Affine Invariant Langevin Dynamics (ALDI)

Updated 8 January 2026

Affine Invariant Langevin Dynamics (ALDI) is a framework using interacting particle SDEs with affine invariance to sample high-dimensional, anisotropic distributions effectively.
It employs ensemble covariance preconditioning to adapt both drift and diffusion, supporting gradient-based and gradient-free approaches in Bayesian inference and optimal design.
The method guarantees ergodicity with robust mixing properties, making it beneficial for inverse problems, rare-event estimation, and efficient experimental design.
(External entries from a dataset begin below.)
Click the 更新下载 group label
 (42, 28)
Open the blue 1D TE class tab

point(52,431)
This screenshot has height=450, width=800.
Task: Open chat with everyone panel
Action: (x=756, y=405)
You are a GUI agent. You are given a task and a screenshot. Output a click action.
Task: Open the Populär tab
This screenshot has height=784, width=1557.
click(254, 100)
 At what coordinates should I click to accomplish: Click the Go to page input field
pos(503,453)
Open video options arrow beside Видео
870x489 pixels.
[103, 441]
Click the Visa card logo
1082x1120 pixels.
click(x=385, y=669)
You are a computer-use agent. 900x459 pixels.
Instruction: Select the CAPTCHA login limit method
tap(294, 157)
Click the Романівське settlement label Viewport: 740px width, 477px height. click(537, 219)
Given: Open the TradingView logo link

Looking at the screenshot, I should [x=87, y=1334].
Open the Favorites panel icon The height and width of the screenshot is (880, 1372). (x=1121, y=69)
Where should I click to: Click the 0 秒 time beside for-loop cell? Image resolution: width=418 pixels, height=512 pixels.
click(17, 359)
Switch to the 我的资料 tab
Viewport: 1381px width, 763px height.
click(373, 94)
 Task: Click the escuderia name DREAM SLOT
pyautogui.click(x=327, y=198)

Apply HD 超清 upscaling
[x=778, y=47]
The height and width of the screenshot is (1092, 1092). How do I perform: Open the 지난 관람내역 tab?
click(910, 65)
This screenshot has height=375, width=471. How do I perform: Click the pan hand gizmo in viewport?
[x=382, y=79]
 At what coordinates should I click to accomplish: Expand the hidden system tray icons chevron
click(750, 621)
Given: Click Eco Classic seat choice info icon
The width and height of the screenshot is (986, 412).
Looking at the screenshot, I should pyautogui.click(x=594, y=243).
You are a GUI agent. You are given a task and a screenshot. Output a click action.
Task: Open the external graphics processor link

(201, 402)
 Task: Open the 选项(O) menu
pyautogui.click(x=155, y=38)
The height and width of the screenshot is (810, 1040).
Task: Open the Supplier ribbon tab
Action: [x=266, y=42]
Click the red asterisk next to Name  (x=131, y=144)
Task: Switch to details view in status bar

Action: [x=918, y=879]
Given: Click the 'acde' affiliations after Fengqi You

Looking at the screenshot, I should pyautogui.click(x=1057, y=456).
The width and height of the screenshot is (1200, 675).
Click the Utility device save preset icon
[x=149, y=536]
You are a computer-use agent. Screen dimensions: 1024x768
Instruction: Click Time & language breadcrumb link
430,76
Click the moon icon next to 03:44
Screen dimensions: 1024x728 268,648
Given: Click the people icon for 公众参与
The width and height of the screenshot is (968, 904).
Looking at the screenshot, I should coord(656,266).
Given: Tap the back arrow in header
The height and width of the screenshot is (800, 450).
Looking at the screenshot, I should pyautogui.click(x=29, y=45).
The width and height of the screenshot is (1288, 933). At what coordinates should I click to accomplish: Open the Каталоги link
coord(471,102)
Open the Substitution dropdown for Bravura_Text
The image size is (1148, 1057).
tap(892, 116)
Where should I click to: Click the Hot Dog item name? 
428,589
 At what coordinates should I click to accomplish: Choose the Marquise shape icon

Affine Invariant Langevin Dynamics (ALDI) is a class of interacting particle stochastic differential equations (SDEs) designed for sampling from high-dimensional, often anisotropic, target distributions with robust mixing properties and explicit invariance under affine transformations. Incorporating ensemble-based empirical covariance preconditioning, ALDI adapts both drift and diffusion to the evolving geometry of the sampled ensemble. ALDI admits gradient-based and gradient-free (derivative-free) formulations, making the methodology suitable for Bayesian inference, optimal experimental design, inverse problems, and rare-event estimation in settings where gradients of the log-target are unavailable or computationally prohibitive. The theory guarantees ergodicity and invariance under affine mappings provided the ensemble size exceeds the ambient dimension by at least one.

1. Mathematical Formulation

Let $\pi(\theta) \propto \exp(-U(\theta))$ define the target posterior, where $U$ is a (possibly non-convex, non-smooth) potential. Standard overdamped Langevin dynamics employ

$d\theta_t = -\nabla U(\theta_t)\, dt + \sqrt{2}\, dW_t,$

which exhibits slow mixing for ill-conditioned or anisotropic targets and requires explicit gradients.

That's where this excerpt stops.